Background: Glioma stem cells (GSCs) are responsible for glioma recurrence and drug resistance, yet the mechanisms underlying their maintenance remains unclear. This study aimed to identify enhancer-controlled genes involved in GSCs maintenance and elucidate the mechanisms underlying their regulation.

Methods: We analyzed RNA-seq data and H3K27ac ChIP-seq data from GSE119776 to identify differentially expressed genes and enhancers, respectively. Gene Ontology analysis was performed for functional enrichment. Transcription factors were predicted using the Toolkit for Cistrome Data Browser. Prognostic analysis and gene expression correlation was conducted using the Chinese Glioma Genome Atlas (CGGA) data. Two GSC cell lines, GSC-A172 and GSC-U138MG, were isolated from A172 and U138MG cell lines. qRT-PCR was used to detect gene transcription levels. ChIP-qPCR was used to detect H3K27ac of enhancers, and binding of E2F4 to target gene enhancers. Western blot was used to analyze protein levels of p-ATR and γH2AX. Sphere formation, limiting dilution and cell growth assays were used to analyze GSCs growth and self-renewal.
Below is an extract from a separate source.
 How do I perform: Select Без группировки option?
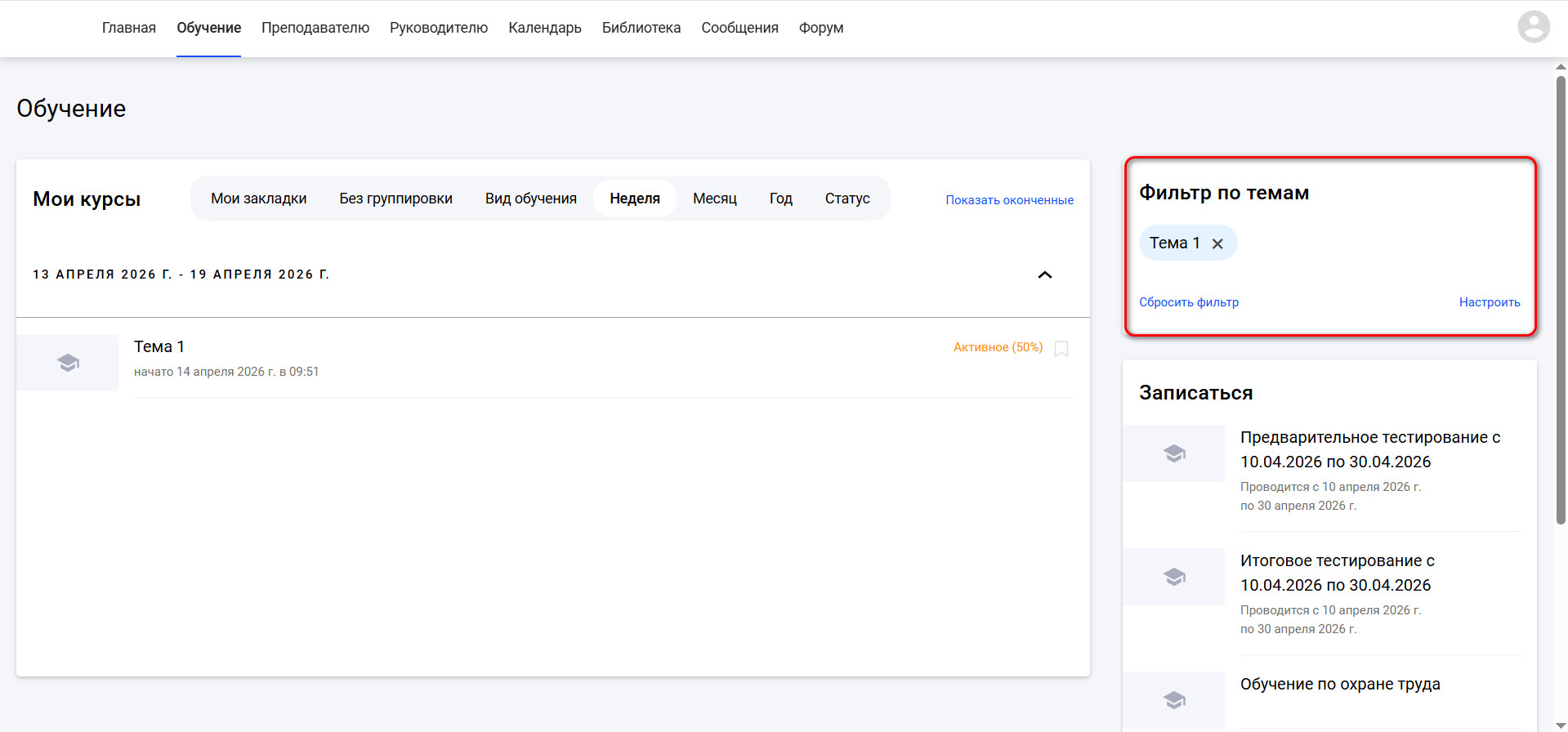click(396, 199)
Results: We found that upregulated genes in GSCs were associated with ataxia-telangiectasia-mutated-and-Rad3-related kinase (ATR) pathway activation, and that seven enhancer-controlled genes related to ATR pathway activation (LIN9, MCM8, CEP72, POLA1, DBF4, NDE1, and CDKN2C) were identified. Expression of these genes corresponded to poor prognosis in glioma patients. E2F4 was identified as a transcription factor that regulates enhancer-controlled genes related to the ATR pathway activation, with MCM8 having the highest hazard ratio among genes positively correlated with E2F4 expression. E2F4 bound to MCM8 enhancers to promote its transcription. Overexpression of MCM8 partially restored the inhibition of GSCs self-renewal, cell growth, and the ATR pathway activation caused by E2F4 knockdown.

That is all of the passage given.